### What the exercise asks
Where the listing below has a line with "Remove the RSI", write out exactly that line and every line after it, stopping after the line with "Open Settings and more ellipsis menu".

### Dataset entries
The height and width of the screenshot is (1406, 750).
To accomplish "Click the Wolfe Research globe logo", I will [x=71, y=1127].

---

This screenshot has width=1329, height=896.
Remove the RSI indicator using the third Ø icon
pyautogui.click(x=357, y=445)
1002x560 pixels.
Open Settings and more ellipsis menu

### Response area
Remove the RSI indicator using the third Ø icon
pyautogui.click(x=357, y=445)
1002x560 pixels.
Open Settings and more ellipsis menu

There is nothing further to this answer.